═══ PROVIDED MATERIAL ═══

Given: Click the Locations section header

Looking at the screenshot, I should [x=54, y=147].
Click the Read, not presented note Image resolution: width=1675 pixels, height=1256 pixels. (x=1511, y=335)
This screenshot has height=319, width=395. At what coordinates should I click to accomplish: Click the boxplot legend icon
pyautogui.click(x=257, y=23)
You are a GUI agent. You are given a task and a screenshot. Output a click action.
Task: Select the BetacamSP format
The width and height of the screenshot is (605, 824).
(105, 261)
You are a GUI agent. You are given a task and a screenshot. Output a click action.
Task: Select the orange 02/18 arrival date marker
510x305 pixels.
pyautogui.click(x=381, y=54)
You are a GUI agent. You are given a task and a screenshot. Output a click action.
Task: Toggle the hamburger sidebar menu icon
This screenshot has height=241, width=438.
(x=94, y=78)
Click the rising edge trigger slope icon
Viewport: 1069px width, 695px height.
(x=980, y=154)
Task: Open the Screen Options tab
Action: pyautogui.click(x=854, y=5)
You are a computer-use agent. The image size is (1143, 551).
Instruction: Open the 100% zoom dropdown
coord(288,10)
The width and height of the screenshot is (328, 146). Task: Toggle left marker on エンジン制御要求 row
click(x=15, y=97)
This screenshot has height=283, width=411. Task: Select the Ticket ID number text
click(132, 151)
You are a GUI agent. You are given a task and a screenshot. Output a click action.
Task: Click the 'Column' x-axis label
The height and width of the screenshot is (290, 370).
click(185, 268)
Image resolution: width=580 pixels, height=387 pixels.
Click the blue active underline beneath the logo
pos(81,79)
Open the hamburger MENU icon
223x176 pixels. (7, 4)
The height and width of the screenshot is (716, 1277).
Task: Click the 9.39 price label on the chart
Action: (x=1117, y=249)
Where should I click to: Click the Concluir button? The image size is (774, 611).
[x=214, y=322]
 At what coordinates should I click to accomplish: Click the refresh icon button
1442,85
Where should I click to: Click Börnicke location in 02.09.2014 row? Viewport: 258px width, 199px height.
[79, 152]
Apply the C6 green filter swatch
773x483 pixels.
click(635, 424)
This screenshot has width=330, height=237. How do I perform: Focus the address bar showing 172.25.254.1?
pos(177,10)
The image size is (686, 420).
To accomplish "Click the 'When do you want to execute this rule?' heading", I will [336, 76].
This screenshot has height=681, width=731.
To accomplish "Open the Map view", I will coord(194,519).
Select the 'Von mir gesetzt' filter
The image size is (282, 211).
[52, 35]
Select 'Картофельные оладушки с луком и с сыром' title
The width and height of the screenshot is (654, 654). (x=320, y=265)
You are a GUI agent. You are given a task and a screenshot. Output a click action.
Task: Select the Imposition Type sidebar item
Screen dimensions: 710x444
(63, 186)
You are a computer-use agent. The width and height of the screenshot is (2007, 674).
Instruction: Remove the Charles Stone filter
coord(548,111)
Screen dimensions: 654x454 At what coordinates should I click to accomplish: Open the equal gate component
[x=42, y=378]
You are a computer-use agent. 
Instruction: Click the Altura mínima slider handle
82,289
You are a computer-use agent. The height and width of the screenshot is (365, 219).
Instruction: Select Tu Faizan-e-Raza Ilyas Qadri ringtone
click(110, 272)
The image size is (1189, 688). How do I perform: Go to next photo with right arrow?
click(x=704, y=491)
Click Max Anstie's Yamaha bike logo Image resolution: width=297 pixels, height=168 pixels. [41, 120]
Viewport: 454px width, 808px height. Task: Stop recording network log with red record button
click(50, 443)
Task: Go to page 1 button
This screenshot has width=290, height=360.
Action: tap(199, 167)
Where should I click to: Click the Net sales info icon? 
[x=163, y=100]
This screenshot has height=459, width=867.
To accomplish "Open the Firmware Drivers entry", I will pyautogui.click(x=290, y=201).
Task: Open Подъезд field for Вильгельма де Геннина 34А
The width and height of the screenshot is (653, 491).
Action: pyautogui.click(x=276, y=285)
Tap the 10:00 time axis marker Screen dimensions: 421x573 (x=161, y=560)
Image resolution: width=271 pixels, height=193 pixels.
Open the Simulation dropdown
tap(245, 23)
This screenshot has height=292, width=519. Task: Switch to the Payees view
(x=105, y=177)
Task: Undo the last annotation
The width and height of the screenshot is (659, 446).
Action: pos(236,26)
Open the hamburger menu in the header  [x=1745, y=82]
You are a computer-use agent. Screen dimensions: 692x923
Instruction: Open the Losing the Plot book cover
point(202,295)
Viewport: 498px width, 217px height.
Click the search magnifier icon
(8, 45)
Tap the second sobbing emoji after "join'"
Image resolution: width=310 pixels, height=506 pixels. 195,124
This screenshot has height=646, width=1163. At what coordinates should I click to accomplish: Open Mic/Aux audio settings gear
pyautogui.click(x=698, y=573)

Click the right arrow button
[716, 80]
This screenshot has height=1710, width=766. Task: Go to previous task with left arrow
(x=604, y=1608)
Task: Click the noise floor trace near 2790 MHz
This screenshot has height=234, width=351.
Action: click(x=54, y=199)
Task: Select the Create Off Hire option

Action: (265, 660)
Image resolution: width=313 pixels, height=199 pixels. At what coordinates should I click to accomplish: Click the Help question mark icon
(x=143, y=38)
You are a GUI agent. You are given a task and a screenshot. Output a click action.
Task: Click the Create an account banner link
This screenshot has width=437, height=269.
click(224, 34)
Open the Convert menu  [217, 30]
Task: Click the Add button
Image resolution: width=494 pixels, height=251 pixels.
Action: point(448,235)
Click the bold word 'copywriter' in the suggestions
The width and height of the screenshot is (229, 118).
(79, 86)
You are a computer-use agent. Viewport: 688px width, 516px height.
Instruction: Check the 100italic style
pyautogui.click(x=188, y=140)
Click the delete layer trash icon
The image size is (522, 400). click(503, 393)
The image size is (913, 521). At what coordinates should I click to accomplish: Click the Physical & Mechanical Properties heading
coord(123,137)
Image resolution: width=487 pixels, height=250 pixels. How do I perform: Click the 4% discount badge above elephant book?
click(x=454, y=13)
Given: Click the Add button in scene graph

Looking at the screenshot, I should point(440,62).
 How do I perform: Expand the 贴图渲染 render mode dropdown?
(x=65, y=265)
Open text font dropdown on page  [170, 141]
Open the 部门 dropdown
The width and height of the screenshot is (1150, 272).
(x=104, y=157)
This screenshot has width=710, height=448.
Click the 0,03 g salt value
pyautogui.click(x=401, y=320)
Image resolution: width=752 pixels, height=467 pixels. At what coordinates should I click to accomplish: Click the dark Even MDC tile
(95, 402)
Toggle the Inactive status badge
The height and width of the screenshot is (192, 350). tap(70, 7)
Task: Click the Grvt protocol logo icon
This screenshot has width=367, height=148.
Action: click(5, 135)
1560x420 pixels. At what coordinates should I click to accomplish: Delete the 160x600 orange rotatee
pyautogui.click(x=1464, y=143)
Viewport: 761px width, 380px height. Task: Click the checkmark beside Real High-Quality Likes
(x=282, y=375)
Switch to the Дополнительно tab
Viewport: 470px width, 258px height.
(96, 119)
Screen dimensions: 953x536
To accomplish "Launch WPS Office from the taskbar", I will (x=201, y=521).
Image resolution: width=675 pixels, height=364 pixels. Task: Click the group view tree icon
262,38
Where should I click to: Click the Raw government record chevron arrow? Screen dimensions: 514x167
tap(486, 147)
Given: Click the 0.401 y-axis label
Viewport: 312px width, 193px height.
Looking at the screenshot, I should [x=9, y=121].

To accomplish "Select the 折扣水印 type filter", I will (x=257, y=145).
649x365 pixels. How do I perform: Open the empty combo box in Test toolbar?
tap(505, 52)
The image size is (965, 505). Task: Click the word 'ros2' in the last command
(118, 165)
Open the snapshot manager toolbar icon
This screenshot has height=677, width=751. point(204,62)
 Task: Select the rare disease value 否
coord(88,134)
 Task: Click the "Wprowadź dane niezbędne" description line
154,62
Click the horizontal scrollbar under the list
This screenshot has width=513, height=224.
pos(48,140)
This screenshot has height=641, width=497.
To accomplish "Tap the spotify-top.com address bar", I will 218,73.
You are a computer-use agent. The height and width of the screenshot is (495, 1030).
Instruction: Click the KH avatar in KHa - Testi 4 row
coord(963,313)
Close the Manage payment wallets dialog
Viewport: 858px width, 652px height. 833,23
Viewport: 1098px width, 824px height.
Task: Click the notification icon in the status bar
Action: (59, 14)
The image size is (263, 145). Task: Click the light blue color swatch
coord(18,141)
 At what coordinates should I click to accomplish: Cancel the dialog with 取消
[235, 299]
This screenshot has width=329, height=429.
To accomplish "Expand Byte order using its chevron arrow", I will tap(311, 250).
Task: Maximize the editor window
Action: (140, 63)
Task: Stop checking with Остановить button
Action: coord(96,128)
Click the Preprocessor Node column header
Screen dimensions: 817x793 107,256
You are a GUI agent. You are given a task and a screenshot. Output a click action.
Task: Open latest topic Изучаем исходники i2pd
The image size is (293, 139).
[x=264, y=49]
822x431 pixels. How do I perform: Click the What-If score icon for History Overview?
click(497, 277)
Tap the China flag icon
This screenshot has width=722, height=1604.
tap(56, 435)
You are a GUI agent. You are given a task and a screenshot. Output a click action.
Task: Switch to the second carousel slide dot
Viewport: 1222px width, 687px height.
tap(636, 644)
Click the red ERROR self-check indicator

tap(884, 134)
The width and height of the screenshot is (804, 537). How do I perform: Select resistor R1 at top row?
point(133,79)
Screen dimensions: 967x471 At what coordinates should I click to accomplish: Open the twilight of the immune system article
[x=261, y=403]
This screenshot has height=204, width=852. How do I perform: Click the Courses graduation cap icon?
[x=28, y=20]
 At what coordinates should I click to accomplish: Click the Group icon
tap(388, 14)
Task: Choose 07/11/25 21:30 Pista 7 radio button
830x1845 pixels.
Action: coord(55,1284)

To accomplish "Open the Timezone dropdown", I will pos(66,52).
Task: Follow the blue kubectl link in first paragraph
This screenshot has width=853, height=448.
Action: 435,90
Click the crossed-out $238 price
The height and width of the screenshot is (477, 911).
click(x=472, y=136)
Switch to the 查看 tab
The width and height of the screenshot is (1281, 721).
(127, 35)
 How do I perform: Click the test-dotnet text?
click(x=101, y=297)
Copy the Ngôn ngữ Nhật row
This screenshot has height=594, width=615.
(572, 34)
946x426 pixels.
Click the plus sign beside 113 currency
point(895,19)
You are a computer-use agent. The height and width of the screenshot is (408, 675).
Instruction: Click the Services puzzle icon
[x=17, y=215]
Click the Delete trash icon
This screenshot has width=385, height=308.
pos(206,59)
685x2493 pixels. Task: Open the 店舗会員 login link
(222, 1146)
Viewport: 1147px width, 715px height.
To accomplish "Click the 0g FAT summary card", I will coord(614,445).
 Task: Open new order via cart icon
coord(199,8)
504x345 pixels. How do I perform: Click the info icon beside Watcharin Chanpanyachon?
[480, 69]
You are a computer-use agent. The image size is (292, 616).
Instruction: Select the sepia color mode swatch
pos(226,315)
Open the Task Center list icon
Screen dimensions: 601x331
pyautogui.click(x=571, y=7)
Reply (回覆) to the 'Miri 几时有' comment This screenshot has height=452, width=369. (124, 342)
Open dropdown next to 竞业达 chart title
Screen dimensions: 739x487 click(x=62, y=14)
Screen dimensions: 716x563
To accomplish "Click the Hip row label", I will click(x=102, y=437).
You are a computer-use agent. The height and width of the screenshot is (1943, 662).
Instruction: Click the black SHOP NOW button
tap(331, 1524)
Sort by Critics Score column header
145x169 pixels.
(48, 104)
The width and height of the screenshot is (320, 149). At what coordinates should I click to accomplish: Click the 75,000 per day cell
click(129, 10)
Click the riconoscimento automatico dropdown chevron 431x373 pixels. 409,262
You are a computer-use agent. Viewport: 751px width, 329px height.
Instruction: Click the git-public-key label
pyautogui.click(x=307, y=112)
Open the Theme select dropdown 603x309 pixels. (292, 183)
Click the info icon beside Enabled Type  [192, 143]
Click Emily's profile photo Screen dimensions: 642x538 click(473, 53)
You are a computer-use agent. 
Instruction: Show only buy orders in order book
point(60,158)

═══

- **PROBLEM DETAILS**
Please return only the lines above, starting at the line that has "The width and height of the screenshot is (1150, 272)." and ending at the line that has "Given: Click the 0.401 y-axis label", keeping both and leaving each one unchanged.

- **COMPLETED EXERCISE**
The width and height of the screenshot is (1150, 272).
(x=104, y=157)
This screenshot has width=710, height=448.
Click the 0,03 g salt value
pyautogui.click(x=401, y=320)
Image resolution: width=752 pixels, height=467 pixels. At what coordinates should I click to accomplish: Click the dark Even MDC tile
(95, 402)
Toggle the Inactive status badge
The height and width of the screenshot is (192, 350). tap(70, 7)
Task: Click the Grvt protocol logo icon
This screenshot has width=367, height=148.
Action: click(5, 135)
1560x420 pixels. At what coordinates should I click to accomplish: Delete the 160x600 orange rotatee
pyautogui.click(x=1464, y=143)
Viewport: 761px width, 380px height. Task: Click the checkmark beside Real High-Quality Likes
(x=282, y=375)
Switch to the Дополнительно tab
Viewport: 470px width, 258px height.
(96, 119)
Screen dimensions: 953x536
To accomplish "Launch WPS Office from the taskbar", I will (x=201, y=521).
Image resolution: width=675 pixels, height=364 pixels. Task: Click the group view tree icon
262,38
Where should I click to: Click the Raw government record chevron arrow? Screen dimensions: 514x167
tap(486, 147)
Given: Click the 0.401 y-axis label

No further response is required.